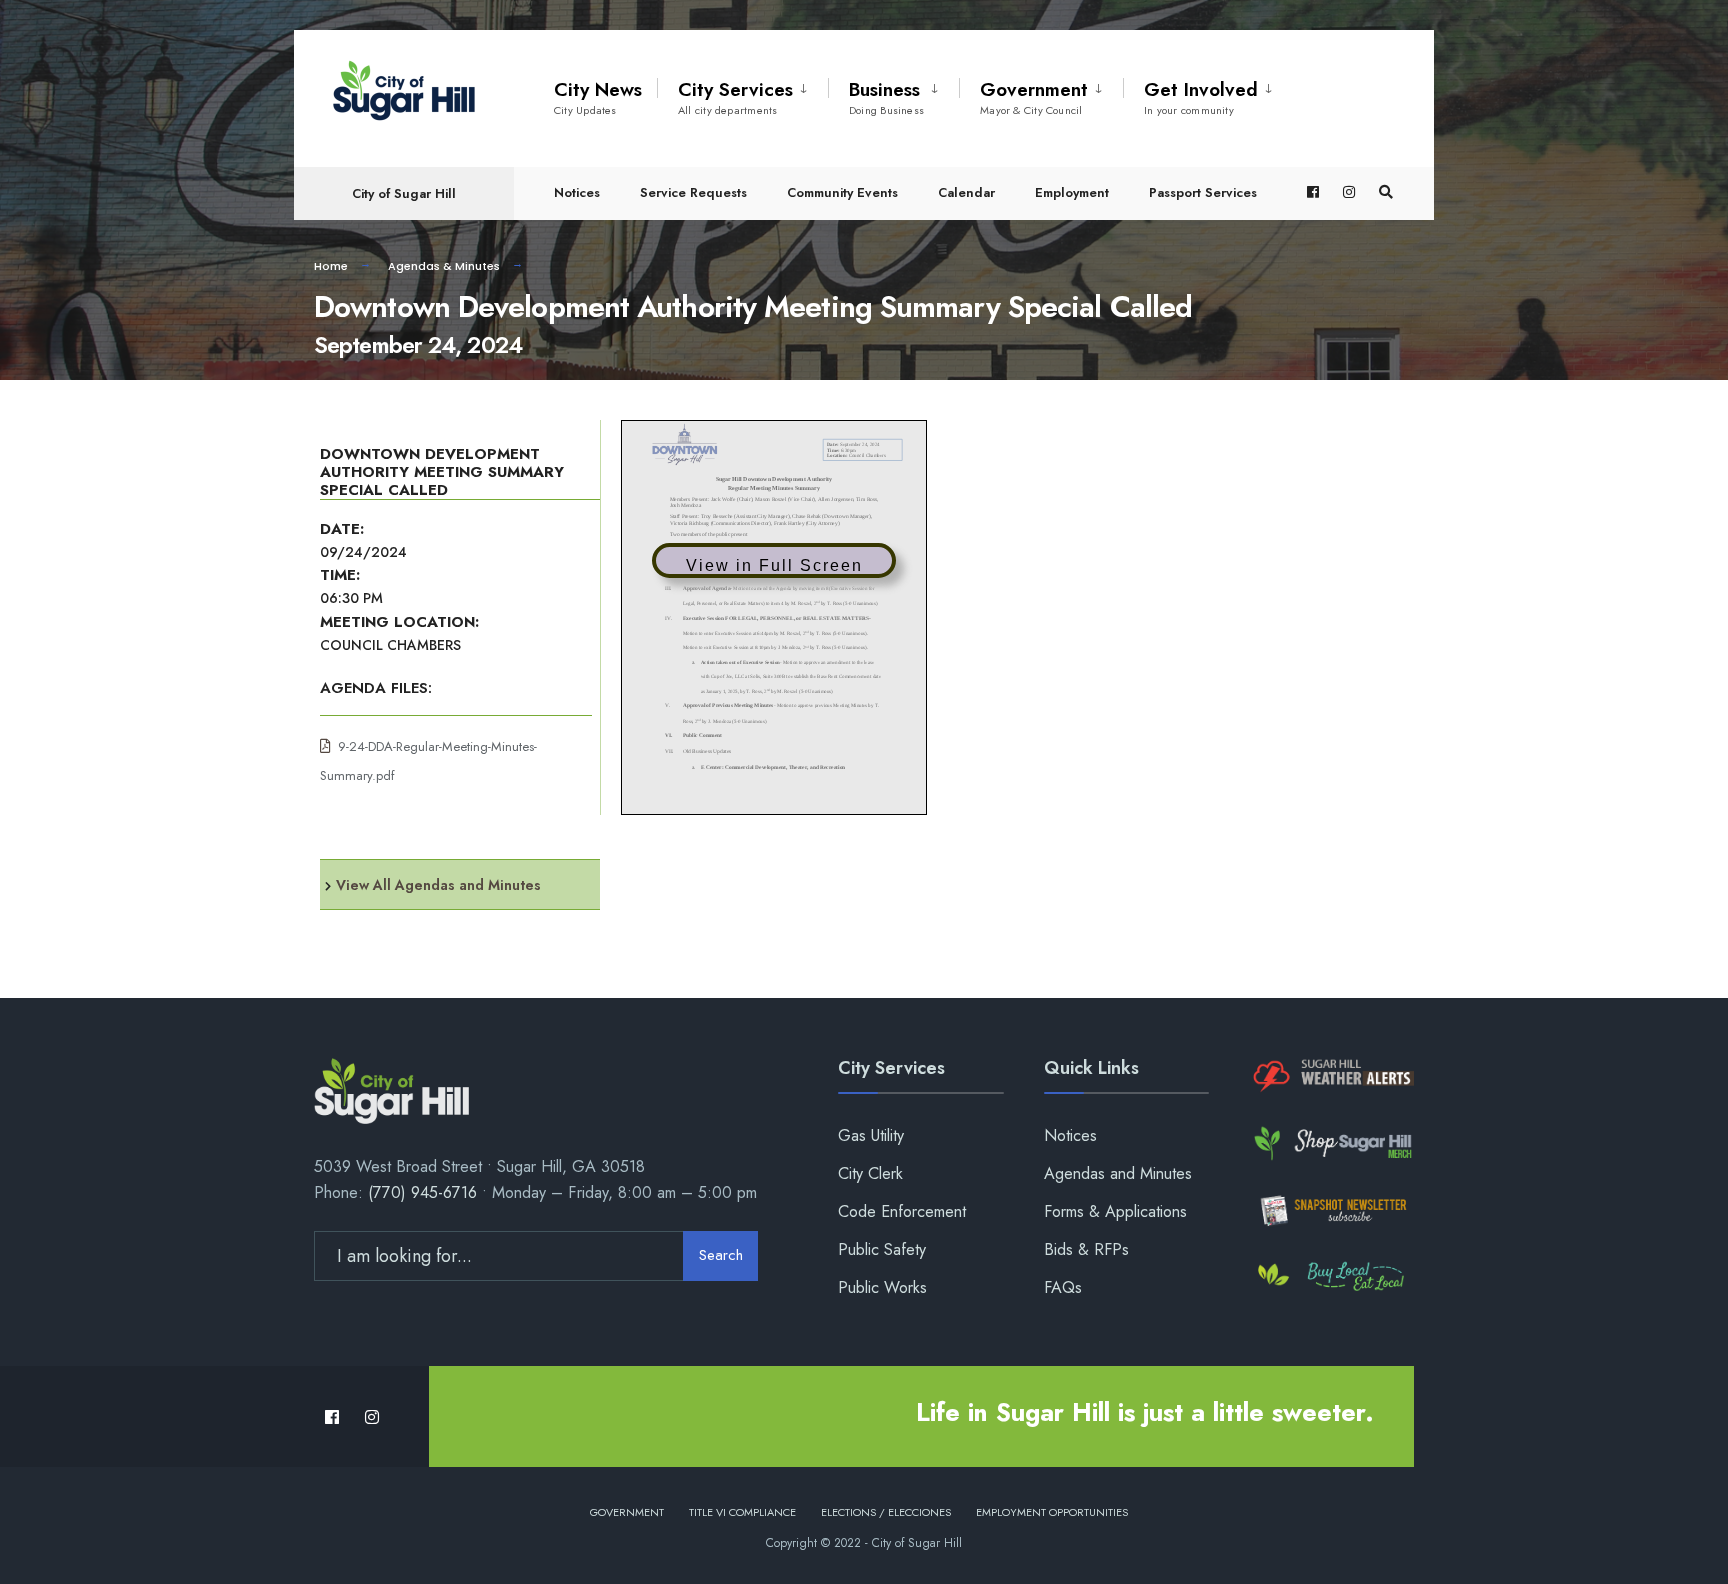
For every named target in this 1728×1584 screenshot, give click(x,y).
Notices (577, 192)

==

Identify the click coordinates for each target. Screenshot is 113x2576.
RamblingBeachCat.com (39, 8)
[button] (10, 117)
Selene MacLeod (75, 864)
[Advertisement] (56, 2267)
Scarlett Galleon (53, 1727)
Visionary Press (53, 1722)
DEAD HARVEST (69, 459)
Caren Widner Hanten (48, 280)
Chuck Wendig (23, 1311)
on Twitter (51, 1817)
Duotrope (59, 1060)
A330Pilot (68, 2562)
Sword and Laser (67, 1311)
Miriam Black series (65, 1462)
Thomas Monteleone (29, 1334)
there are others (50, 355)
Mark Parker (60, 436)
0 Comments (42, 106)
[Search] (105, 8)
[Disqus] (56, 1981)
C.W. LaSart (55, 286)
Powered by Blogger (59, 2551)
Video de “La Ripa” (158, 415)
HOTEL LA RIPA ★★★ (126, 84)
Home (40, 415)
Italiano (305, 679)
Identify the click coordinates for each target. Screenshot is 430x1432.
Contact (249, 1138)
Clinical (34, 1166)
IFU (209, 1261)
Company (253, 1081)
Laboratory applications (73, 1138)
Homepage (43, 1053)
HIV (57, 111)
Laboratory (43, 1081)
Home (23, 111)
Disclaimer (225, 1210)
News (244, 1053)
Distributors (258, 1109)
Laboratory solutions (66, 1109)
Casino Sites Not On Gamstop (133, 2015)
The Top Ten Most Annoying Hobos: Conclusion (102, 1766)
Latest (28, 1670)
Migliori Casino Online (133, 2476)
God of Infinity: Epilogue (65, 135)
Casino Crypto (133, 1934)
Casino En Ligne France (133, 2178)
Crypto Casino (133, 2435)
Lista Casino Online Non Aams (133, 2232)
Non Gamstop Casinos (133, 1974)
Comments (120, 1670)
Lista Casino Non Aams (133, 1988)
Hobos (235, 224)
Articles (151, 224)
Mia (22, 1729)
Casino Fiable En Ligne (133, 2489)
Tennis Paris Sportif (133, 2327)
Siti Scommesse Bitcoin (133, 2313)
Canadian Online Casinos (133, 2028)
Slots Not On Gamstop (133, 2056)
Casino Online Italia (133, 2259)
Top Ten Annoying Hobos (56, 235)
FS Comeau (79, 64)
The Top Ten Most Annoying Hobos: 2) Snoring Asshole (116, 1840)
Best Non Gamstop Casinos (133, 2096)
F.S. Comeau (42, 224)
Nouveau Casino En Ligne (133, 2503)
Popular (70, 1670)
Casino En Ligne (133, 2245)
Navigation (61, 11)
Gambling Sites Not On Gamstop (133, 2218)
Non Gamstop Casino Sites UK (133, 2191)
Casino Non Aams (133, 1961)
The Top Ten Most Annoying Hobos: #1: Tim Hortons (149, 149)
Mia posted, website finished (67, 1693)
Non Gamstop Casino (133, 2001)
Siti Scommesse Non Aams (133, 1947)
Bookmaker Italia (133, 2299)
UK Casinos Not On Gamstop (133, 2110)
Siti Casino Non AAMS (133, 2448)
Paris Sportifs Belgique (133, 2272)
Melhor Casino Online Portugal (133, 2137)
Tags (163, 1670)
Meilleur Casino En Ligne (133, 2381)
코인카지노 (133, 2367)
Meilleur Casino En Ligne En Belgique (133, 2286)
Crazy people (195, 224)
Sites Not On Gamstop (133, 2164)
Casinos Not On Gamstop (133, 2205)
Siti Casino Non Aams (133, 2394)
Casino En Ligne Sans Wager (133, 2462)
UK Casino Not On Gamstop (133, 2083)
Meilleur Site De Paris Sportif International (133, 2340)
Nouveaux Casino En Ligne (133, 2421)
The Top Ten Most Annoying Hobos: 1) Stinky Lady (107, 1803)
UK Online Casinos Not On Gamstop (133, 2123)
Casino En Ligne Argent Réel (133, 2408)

**Work order**. Set aside each line above that includes the string "Paris" and report it.

**Task result**.
Tennis Paris Sportif (133, 2327)
Paris Sportifs Belgique (133, 2272)
Meilleur Site De Paris Sportif International (133, 2340)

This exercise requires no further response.